The trial was conducted in Lithuania. The cohort was ethnically homogeneous and this was not reported as a variable. This is a genuine limitation with downstream consequences. DIO2 polymorphism frequencies vary by ancestry, meaning that a finding in a Lithuanian cohort may not generalize uniformly to more genetically diverse populations. The Nygaard et al. 2009 DIO2 pharmacogenomics paper specifically called out this population-stratification concern when attempting to use the Bunevicius results to guide genotype-directed prescribing. Clinicians working with ethnically diverse patients should treat the Bunevicius subgroup data with additional caution for this reason.

What Larger Trials Found When They Tried to Replicate

The Saravanan 2005 RCT (N=697), the Nygaard 2009 Norwegian RCT (N=450), and several smaller trials failed to replicate the headline Bunevicius result. But none of them specifically enriched for the phenotype the Bunevicius subgroup data suggested: post-thyroidectomy patients with low-normal free T3 on stable LT4. This is the central interpretive problem that has followed the T4 vs T4+T3 debate for two decades. The negative replication trials enrolled unselected hypothyroid patients. If the true responder phenotype constitutes 20 to 30% of hypothyroid patients, a negative result in an unselected cohort is entirely compatible with a real effect in that subgroup.

This does not prove the Bunevicius subgroup analysis was right. It means the question has not been properly tested because no trial has been designed around the phenotype the original data suggested.

Methodological Notes on the Crossover Design and Subgroup Validity

Crossover trials have a specific interaction risk with subgroup analysis: if treatment order matters (period effect or carryover), subgroup analyses that are not stratified by sequence can produce spurious results. The Bunevicius trial used a 5-week washout-free crossover with randomized sequence assignment. The authors reported no significant period effect in the primary analysis. However, the subgroup analyses were not separately tested for period effects, which means a carryover bias affecting one subgroup differently from another cannot be excluded.

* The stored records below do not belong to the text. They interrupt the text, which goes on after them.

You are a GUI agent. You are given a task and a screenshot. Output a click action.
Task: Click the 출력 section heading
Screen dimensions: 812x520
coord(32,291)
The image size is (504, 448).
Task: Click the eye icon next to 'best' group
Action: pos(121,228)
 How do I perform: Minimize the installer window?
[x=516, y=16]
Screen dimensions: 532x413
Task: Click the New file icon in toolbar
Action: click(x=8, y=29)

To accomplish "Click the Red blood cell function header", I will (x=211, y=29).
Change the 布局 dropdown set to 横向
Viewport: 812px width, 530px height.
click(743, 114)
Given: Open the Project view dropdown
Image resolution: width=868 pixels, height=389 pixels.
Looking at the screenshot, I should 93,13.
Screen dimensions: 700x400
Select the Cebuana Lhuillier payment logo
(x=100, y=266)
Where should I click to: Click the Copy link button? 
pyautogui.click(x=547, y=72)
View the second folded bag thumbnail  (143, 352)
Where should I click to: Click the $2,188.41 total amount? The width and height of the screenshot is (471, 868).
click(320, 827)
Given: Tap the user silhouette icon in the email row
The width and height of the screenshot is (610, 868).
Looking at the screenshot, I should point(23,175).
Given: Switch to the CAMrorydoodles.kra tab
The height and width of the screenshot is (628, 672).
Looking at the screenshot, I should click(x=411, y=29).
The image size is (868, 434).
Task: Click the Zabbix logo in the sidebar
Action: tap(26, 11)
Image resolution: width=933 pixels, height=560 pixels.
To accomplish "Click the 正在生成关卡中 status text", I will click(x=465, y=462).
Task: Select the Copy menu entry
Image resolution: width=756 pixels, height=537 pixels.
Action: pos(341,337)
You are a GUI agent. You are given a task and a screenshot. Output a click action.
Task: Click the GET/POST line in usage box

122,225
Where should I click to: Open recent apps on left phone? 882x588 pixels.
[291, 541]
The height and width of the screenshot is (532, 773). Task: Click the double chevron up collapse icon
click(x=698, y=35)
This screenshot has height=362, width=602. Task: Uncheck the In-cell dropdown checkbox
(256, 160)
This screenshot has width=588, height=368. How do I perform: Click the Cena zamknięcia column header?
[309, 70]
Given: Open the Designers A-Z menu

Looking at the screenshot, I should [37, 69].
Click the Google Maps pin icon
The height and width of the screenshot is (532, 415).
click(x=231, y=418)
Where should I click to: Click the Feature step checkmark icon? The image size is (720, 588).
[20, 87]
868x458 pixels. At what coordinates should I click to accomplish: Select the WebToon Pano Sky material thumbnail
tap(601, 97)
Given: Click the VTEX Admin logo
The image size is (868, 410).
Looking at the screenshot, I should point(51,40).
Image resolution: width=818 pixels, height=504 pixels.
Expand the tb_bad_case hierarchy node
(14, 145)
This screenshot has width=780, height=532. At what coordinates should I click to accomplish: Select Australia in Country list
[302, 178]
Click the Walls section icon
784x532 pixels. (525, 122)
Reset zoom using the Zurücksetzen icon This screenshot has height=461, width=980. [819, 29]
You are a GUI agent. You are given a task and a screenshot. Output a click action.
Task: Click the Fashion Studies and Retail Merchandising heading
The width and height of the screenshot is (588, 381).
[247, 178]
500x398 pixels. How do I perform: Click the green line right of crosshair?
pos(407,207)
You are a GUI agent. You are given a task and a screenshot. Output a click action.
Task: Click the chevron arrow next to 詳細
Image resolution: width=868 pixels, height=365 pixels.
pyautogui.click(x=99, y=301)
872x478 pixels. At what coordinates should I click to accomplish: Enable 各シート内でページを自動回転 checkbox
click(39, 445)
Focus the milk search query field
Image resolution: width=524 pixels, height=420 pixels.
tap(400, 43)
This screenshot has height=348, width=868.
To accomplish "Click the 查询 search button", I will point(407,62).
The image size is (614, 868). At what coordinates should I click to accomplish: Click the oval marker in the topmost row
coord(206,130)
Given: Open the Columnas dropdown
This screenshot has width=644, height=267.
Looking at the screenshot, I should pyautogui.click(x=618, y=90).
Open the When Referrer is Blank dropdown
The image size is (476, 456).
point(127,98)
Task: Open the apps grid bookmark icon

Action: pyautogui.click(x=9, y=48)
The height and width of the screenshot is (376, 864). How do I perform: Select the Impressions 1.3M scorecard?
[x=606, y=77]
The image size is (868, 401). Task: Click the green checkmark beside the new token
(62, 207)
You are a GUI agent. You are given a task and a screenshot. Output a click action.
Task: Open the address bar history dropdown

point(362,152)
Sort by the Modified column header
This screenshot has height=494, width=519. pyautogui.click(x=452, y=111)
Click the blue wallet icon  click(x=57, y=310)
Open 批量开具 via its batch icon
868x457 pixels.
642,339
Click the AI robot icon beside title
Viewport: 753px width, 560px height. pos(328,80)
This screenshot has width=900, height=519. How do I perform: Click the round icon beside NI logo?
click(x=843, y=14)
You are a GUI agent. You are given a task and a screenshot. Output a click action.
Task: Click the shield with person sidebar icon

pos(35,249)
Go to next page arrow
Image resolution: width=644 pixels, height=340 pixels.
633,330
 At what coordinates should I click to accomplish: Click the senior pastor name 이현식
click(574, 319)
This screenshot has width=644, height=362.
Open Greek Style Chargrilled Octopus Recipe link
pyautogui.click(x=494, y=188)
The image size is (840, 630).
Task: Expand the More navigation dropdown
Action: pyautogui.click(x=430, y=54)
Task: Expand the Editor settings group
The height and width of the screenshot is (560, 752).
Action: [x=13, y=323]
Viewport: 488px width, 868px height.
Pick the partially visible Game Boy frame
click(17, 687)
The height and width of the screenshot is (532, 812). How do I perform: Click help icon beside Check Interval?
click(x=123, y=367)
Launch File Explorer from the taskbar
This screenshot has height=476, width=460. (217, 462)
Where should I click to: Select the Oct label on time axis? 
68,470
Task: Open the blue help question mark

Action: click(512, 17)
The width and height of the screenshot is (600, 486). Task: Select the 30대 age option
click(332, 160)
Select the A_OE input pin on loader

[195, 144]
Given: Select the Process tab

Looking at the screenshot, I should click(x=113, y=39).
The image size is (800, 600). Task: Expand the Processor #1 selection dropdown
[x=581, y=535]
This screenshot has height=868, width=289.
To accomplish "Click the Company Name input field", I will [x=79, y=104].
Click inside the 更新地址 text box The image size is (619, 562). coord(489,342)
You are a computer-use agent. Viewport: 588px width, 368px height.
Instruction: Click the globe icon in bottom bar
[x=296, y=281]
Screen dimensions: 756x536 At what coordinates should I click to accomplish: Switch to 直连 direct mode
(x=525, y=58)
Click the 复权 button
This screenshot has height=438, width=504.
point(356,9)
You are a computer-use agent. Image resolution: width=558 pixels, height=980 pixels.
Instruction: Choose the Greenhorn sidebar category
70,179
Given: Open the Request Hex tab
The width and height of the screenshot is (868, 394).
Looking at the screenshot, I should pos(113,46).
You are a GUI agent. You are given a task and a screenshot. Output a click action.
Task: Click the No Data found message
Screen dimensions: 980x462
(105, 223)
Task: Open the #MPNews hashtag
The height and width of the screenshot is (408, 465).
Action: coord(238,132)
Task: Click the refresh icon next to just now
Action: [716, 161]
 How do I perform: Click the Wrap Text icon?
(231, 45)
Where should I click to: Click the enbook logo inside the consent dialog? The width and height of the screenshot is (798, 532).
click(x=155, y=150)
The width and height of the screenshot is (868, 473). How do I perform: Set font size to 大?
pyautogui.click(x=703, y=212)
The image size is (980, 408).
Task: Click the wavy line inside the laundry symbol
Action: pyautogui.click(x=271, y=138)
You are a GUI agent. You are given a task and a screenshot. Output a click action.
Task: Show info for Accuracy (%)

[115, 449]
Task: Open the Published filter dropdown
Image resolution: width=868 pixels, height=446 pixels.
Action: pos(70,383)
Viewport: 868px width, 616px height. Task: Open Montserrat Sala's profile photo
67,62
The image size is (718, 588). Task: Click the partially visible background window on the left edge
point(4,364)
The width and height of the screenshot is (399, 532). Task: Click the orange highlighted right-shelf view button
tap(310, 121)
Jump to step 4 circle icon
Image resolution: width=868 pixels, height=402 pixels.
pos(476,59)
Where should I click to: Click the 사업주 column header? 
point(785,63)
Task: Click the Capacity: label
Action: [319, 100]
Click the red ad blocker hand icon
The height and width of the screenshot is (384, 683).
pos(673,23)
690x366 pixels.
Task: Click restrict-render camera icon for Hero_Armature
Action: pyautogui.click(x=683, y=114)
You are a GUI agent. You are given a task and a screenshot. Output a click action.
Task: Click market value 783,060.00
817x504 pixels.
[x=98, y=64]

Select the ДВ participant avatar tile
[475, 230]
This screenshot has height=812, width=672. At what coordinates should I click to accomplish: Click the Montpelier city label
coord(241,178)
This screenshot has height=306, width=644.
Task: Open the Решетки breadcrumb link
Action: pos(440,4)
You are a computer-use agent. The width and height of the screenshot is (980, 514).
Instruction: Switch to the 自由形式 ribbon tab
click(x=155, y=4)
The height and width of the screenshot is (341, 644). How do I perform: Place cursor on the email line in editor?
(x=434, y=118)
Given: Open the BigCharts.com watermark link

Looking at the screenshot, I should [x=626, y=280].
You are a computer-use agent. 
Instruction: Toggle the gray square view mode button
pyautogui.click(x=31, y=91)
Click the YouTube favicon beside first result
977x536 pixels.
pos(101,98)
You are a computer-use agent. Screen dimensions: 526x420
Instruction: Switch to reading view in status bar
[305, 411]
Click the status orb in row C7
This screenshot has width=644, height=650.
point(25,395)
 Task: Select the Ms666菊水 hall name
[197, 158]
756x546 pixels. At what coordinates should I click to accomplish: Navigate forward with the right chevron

The trial also did not pre-register subgroup analyses. Pre-specification is a minimum requirement for treating subgroup findings as more than exploratory. The CONSORT 2010 reporting standards that now govern trial reporting were not in force in 1999, so this is a historical limitation rather than a criticism of the investigators, but it is a real constraint on how much weight to assign to any specific subgroup result.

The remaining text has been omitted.